The ups-and-downs on Wall Street this week are making some investors skittish. Ernie Goss, an economist at Creighton University, says corporate investors are not pricing in much risk right now. Goss says risk was a big part of what happened in the China market earlier this week and then the U.S. market reacted.
Goss says "I don’t think our market was overpriced but, none the less, we may still see some downturns in the near term but overall our economy remains very healthy and our stock market will be healthy but again, there could be some losses in the weeks and months ahead." Goss says there is no way to determine what the outcome will be, but he adds, the market is not all doom and gloom.
Goss says "There could be some real downturns as money moves in and out of the market but in the long term there will be some real good investment opportunities. Sort of like when the price goes down in the department stores, a good time to buy but you could lose some money in the short term though." He says the housing market is really pulling the economy down right now and the loans that go along with it. Goss says there is a lot of money out there and some loans are very risky. He says both long and short-term interest rates remain very good and the job market remains strong.

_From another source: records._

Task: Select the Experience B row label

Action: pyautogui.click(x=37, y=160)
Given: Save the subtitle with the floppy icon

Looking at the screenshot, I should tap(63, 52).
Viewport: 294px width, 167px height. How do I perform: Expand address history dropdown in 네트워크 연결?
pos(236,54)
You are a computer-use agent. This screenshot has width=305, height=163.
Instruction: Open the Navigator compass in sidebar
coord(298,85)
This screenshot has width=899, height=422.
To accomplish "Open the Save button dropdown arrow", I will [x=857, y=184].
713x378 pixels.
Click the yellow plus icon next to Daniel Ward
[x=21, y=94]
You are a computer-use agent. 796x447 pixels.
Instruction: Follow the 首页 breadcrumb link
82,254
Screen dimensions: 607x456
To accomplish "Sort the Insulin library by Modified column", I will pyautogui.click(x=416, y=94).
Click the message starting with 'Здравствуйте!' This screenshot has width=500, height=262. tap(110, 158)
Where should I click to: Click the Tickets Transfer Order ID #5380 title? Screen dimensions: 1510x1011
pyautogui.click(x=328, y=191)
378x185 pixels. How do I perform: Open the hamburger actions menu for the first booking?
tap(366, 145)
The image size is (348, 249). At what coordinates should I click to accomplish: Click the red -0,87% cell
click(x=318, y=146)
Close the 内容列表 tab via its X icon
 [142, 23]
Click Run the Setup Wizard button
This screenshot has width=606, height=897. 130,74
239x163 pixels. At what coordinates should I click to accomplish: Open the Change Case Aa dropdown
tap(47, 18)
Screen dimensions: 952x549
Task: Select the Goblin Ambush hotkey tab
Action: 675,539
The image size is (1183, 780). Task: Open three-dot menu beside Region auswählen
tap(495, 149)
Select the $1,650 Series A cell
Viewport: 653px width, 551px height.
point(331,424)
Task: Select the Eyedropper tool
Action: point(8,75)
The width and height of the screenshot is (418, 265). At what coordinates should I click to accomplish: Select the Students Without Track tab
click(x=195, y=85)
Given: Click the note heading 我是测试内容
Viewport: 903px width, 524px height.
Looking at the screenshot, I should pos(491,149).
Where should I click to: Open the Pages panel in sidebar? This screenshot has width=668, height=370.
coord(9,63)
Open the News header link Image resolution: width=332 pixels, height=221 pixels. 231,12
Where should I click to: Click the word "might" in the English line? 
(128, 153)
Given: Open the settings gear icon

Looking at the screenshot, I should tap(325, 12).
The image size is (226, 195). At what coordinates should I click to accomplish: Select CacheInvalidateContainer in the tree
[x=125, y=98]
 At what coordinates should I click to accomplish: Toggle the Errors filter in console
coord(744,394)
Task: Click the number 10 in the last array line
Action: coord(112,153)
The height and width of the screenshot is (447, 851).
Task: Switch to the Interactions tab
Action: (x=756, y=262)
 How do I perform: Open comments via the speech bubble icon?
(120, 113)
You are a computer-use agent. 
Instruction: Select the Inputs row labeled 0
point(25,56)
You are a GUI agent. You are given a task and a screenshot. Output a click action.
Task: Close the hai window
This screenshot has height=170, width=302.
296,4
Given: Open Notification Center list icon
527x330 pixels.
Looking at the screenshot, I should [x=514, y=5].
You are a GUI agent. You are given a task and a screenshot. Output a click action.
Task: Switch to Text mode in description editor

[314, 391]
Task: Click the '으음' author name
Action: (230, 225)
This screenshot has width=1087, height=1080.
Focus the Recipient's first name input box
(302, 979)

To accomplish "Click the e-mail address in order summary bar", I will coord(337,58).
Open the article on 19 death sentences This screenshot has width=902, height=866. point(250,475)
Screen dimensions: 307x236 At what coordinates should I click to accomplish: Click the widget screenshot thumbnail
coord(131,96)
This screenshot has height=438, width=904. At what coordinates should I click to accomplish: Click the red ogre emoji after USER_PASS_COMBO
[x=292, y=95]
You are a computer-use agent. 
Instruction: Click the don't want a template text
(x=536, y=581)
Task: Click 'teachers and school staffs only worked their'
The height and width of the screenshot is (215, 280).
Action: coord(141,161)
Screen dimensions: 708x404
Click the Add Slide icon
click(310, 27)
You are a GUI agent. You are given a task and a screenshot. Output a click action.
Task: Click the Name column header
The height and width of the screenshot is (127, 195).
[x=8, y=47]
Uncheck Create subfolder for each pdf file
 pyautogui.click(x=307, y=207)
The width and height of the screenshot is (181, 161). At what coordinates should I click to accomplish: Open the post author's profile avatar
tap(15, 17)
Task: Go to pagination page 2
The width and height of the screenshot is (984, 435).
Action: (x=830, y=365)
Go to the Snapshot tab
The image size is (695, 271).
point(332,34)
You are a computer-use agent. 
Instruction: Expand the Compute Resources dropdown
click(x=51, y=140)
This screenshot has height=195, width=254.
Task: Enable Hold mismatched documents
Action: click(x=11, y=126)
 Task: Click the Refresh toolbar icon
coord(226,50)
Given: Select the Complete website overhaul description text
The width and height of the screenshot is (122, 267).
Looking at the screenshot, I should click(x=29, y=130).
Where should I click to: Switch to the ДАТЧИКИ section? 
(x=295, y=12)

Goss says "In terms of borrowing for individuals out there, it’s still good, except for some of the sub prime lenders who are going to be getting much more rigid in terms of loaning but overall the economy moves ahead. We’re going to see a pretty good job market and in this part of the nation, it’s all about ethanol and farm income." On the housing, Goss says it’s really a "buyer’s market," especially for first-time homeowners. He says interest rates are very competitive and down-payments are low.